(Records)
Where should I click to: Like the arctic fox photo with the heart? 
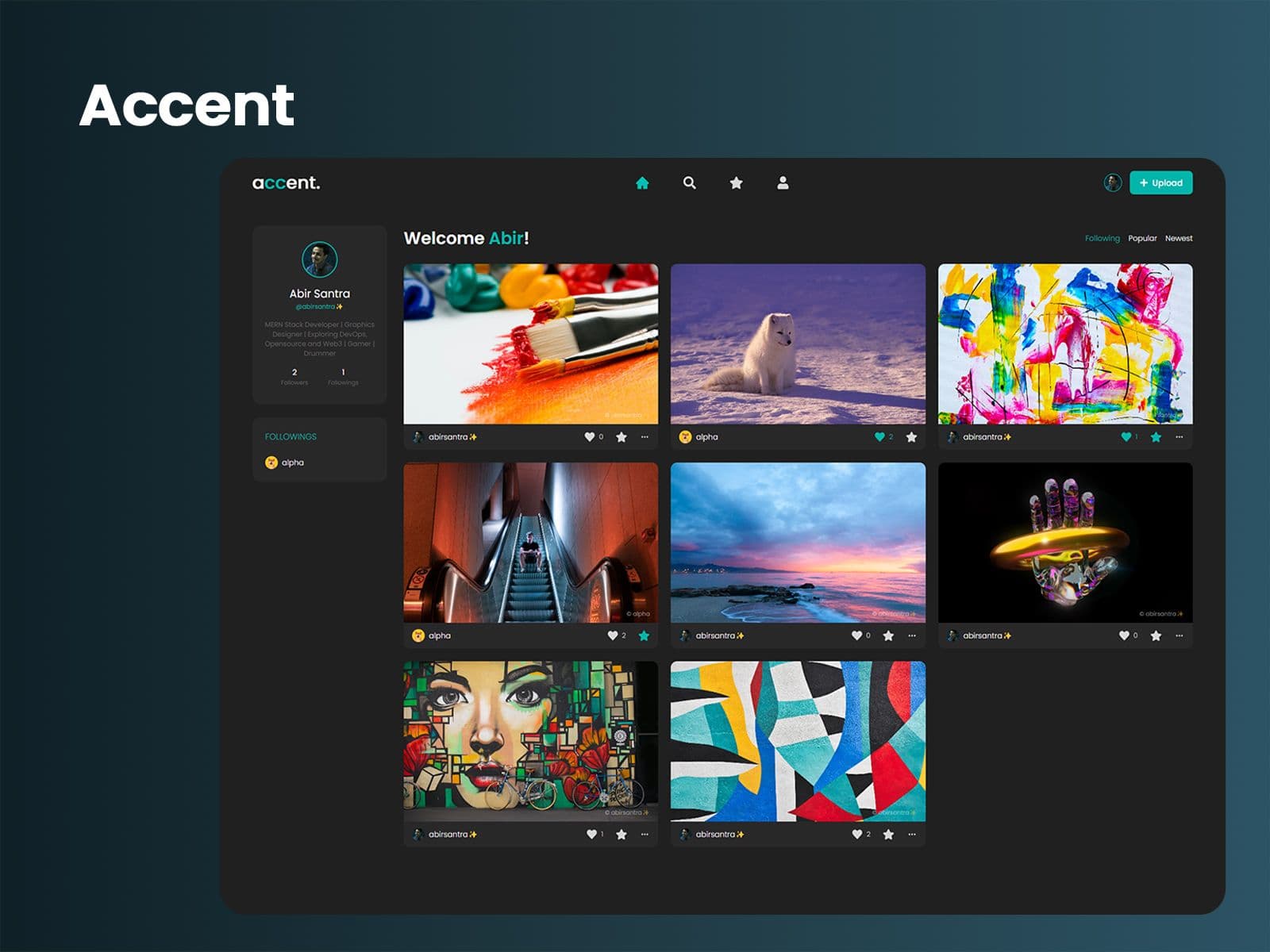click(881, 436)
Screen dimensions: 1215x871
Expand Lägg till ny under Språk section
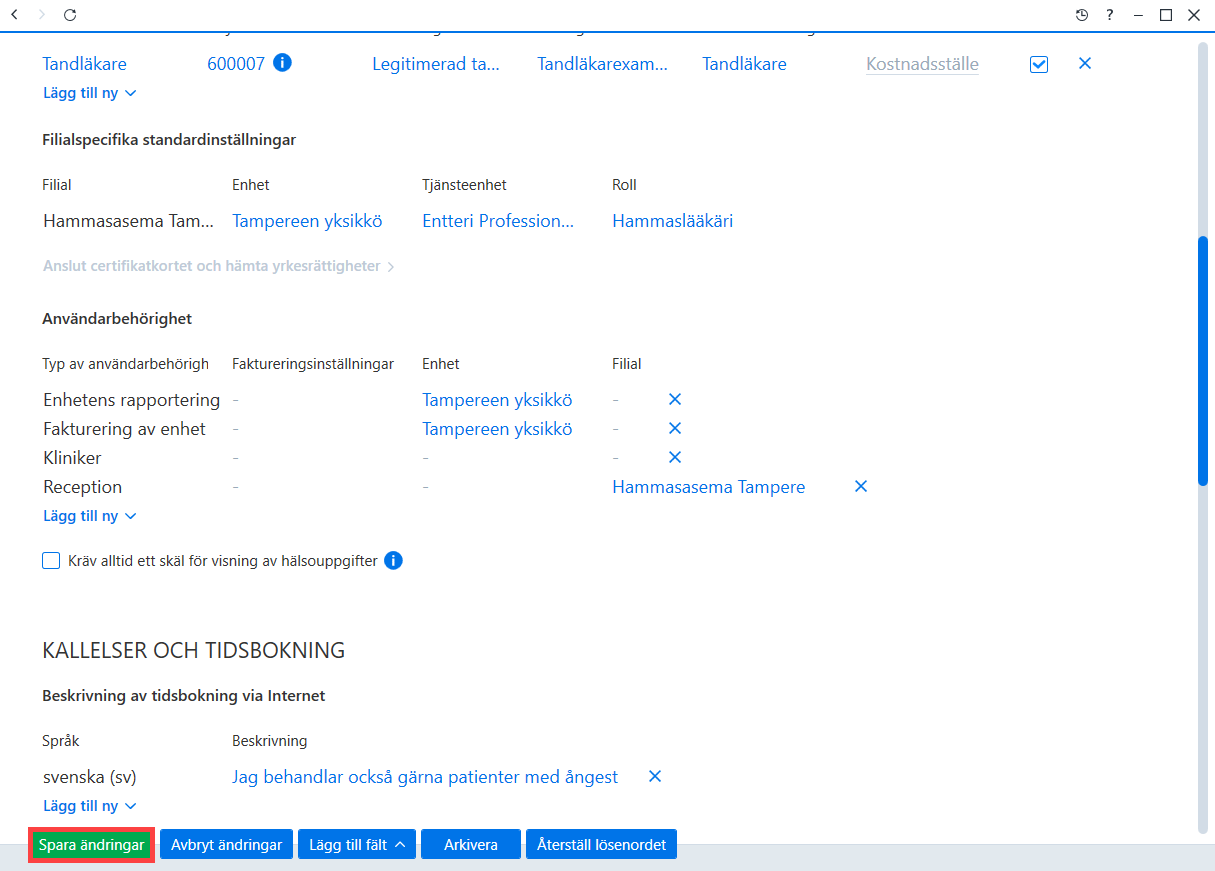pyautogui.click(x=90, y=806)
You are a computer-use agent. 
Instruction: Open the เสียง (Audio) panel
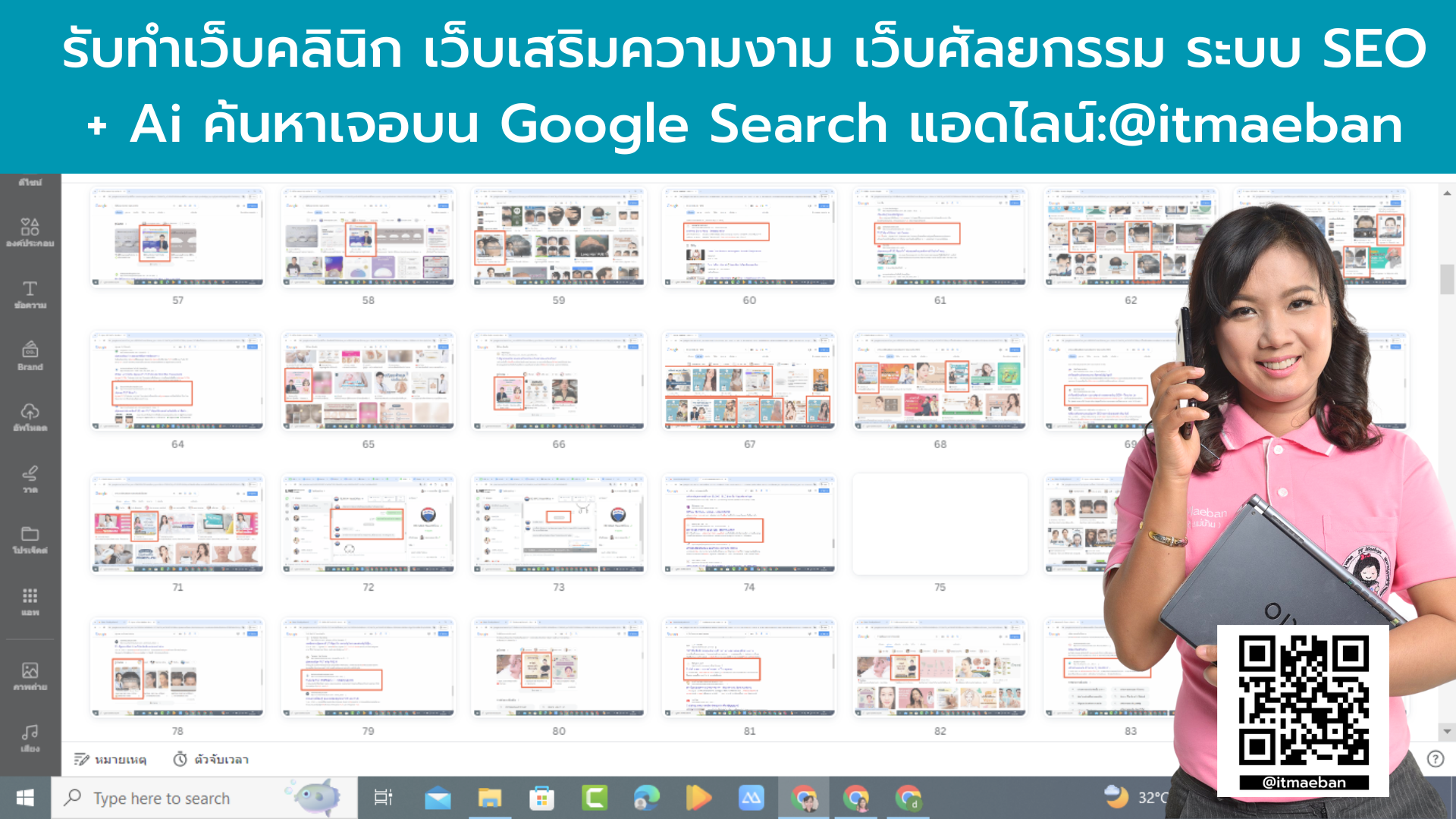[30, 736]
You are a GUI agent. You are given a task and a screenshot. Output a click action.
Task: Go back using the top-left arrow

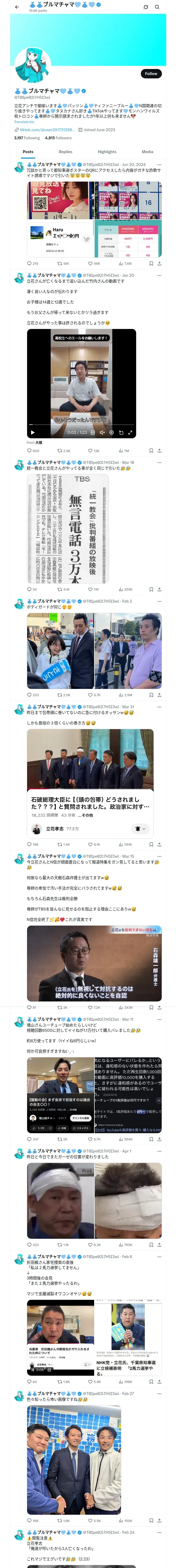pyautogui.click(x=17, y=7)
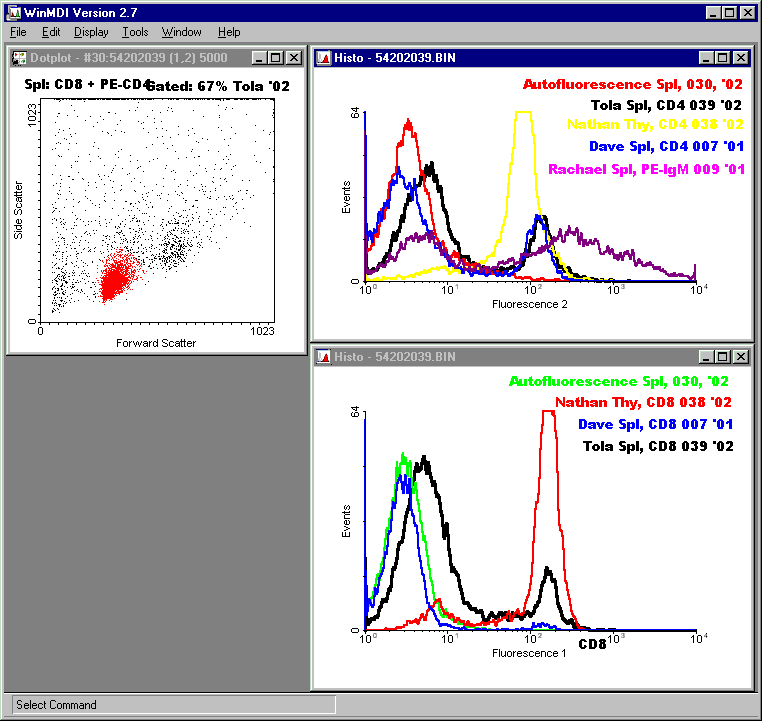762x721 pixels.
Task: Open the Help menu
Action: tap(229, 32)
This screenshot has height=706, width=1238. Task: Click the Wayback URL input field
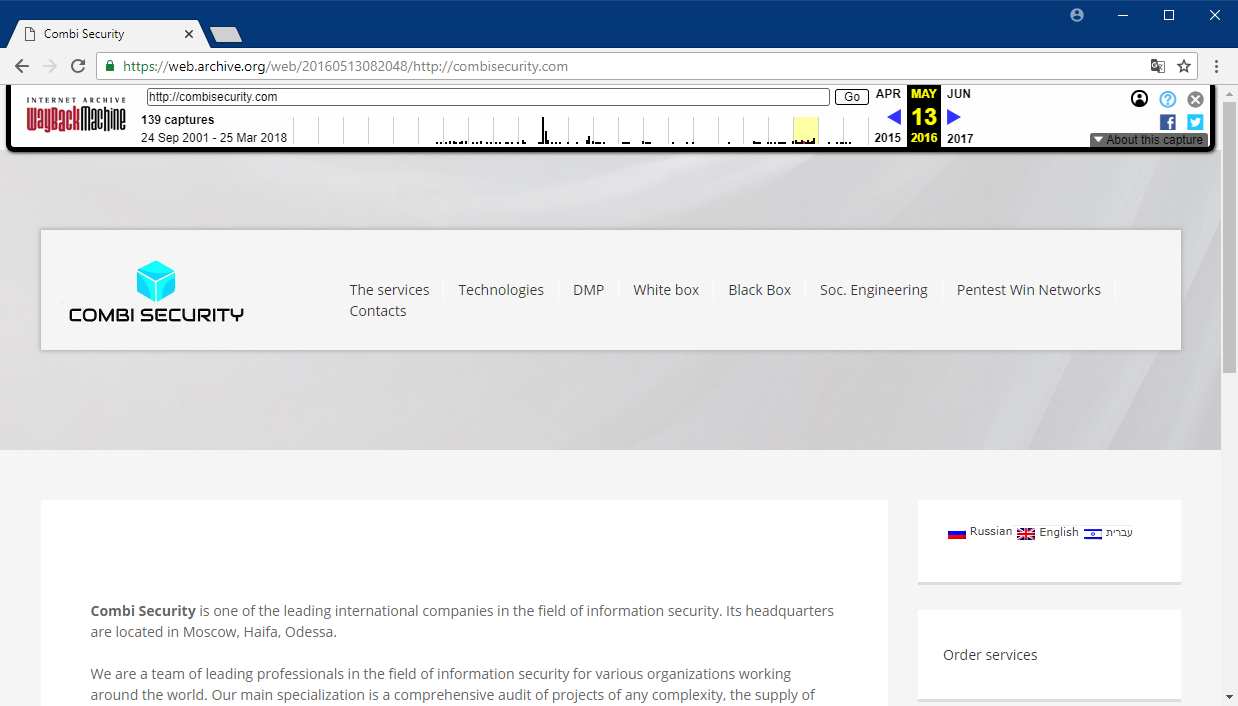(487, 97)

[EXERCISE DIRECTIONS]:
Update the material above by replacing "screenshot" with "screen capture" everywhere it occurs, leaving all other text unchanged. Omit the pictures from your answer.

[RESPONSE]:
Where should I click to: Like the arctic fox photo with the heart? 
click(881, 436)
Screen dimensions: 1215x871
Expand Lägg till ny under Språk section
pyautogui.click(x=90, y=806)
You are a computer-use agent. 
Instruction: Open the เสียง (Audio) panel
[30, 736]
You are a GUI agent. You are given a task and a screen capture. Output a click action.
Task: Go back using the top-left arrow

pyautogui.click(x=17, y=7)
762x721 pixels.
Task: Open the Help menu
Action: tap(229, 32)
This screen capture has height=706, width=1238. Task: Click the Wayback URL input field
(487, 97)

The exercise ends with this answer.